I went into Merydith's room. Tendrils of sunlight beamed through the window, bouncing off the walls. I looked out, finding her beneath the tree doing yoga. I joined her. Wispy rays of winter sun were filtering through the branches.
 
Is this correct and natural?

I went into Meredith's room. Tendrils of sunlight beamed through the window, bouncing off the walls. I looked out, finding her beneath the tree doing yoga. I joined her. Wispy rays of winter sun were filtering through the branches.
It all was except the name, which is now.
 
Is this correct and natural?

I went into Merydith's room. Tendrils of sunlight beamed through the window, bouncing off the walls. I looked out, finding her beneath the tree doing yoga. I joined her. Wispy rays of winter sun were filtering through the branches.

Well, as neither a poet, novelist nor essayist, I would expect some descriptive transition from observing her from the room's window to joining her.
 
Tendrils of sunlight beamed through the window, bouncing off the walls.

Euch! Tendrils beaming? And then bouncing?

The metaphor really doesn't work. One can't imagine tendrils doing either of those things.
 
Euch! Tendrils beaming? And then bouncing?

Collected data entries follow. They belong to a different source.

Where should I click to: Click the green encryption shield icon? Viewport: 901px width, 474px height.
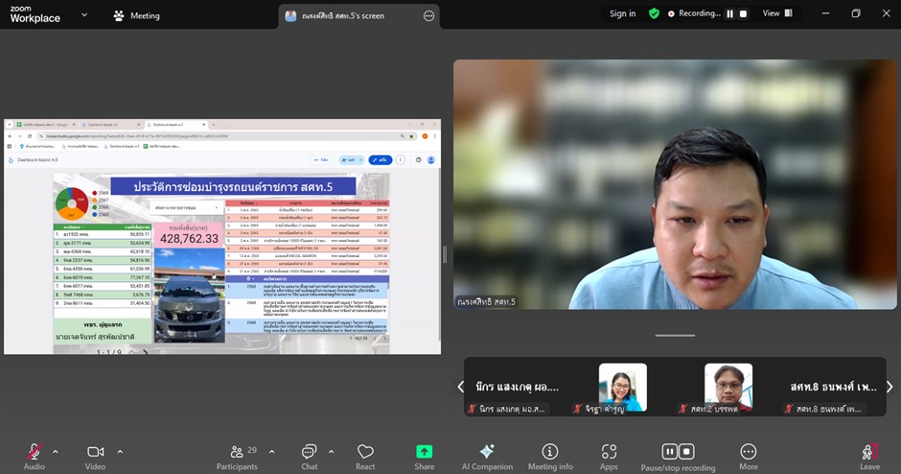tap(654, 13)
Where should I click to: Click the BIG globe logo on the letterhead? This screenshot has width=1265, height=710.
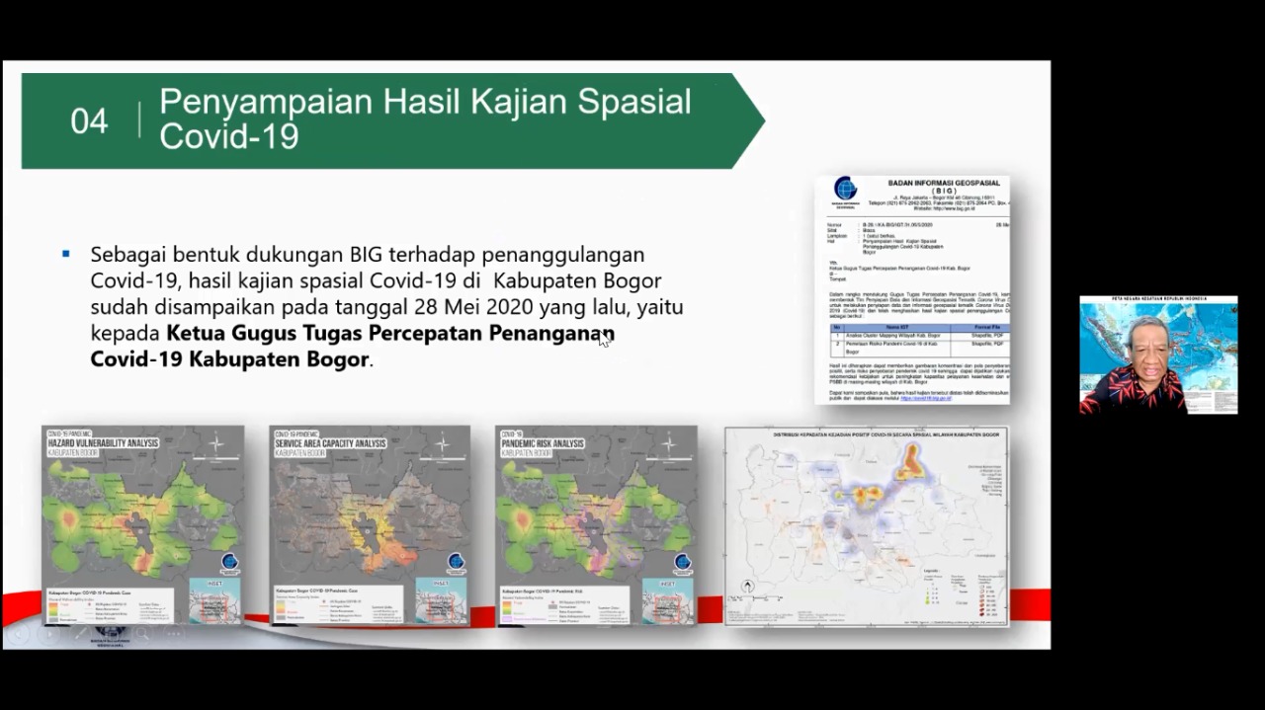pos(845,190)
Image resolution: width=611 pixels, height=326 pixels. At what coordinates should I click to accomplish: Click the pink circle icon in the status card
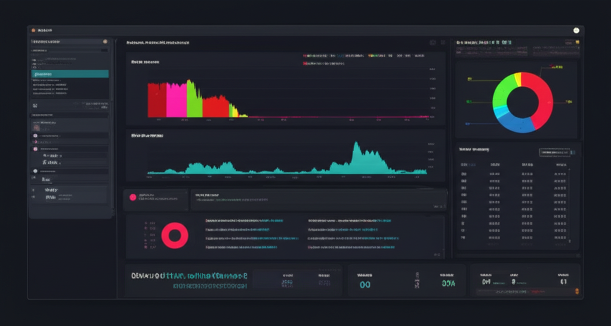(x=133, y=197)
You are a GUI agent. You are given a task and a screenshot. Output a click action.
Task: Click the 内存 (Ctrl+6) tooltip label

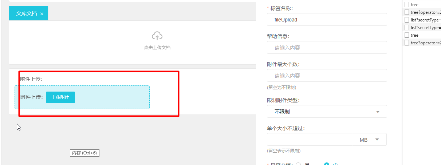[x=84, y=153]
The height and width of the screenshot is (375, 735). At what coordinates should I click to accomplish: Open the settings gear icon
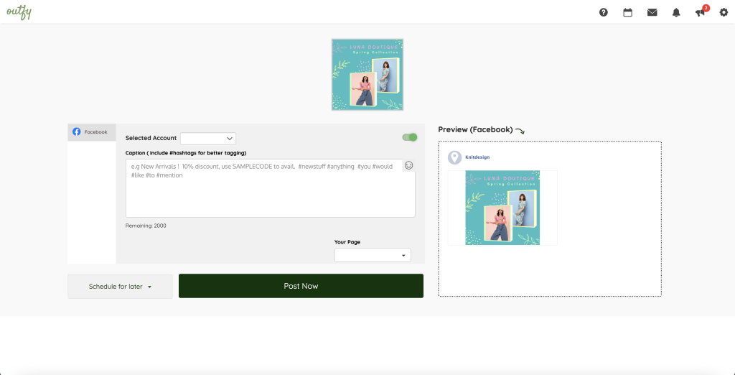pyautogui.click(x=724, y=12)
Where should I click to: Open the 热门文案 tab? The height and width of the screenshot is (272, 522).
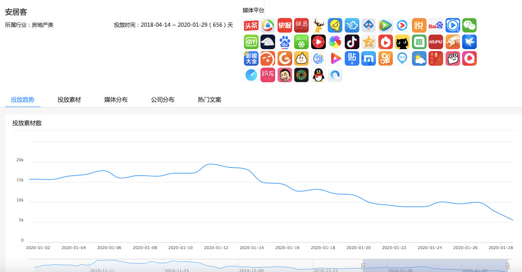tap(209, 100)
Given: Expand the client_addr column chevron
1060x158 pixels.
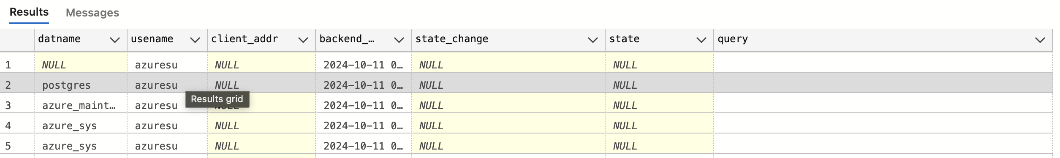Looking at the screenshot, I should tap(303, 40).
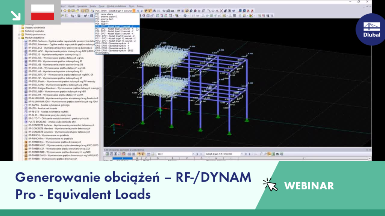Click the Polish flag language icon
The image size is (385, 216).
tap(43, 12)
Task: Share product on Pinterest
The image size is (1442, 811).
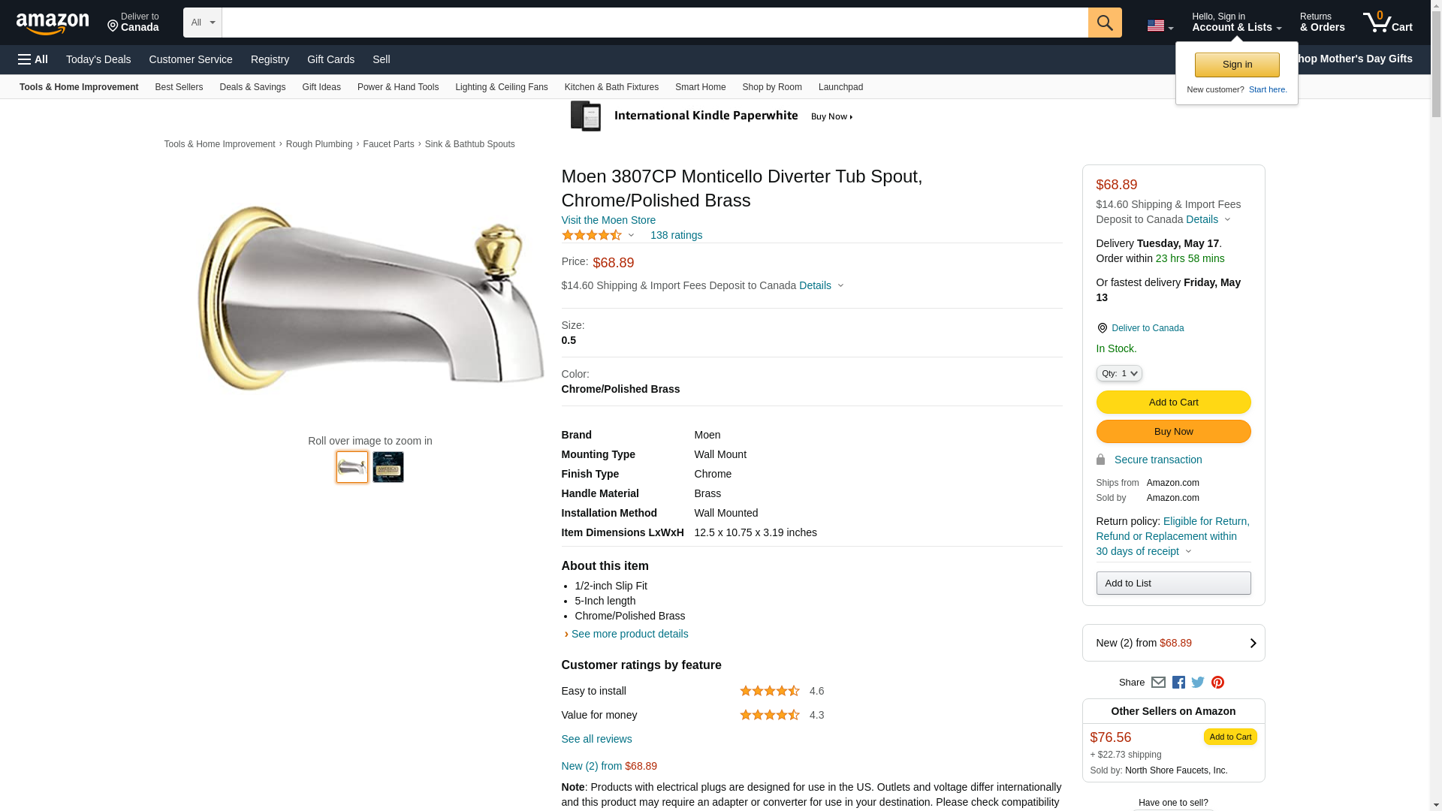Action: click(x=1217, y=683)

The metaphor really doesn't work. One can't imagine tendrils doing either of those things.

What word do you suggest I use instead of tendril?
 
I don't suggest anything. This is your writing.

If you want to use a metaphor, it should be of your own making. If you put the image of a tendril in your reader's mind, that's fine, but don't mix your metaphors.

We're happy to help you with things like phrasing, and control of vocabulary, but you have to do the creative work.
 
I don't suggest anything. This is your writing.

If you want to use a metaphor, it should be of your own making. If you put the image of a tendril in your reader's mind, that's fine, but don't mix your metaphors.

We're happy to help you with things like phrasing, and control of vocabulary, but you have to do the creative work.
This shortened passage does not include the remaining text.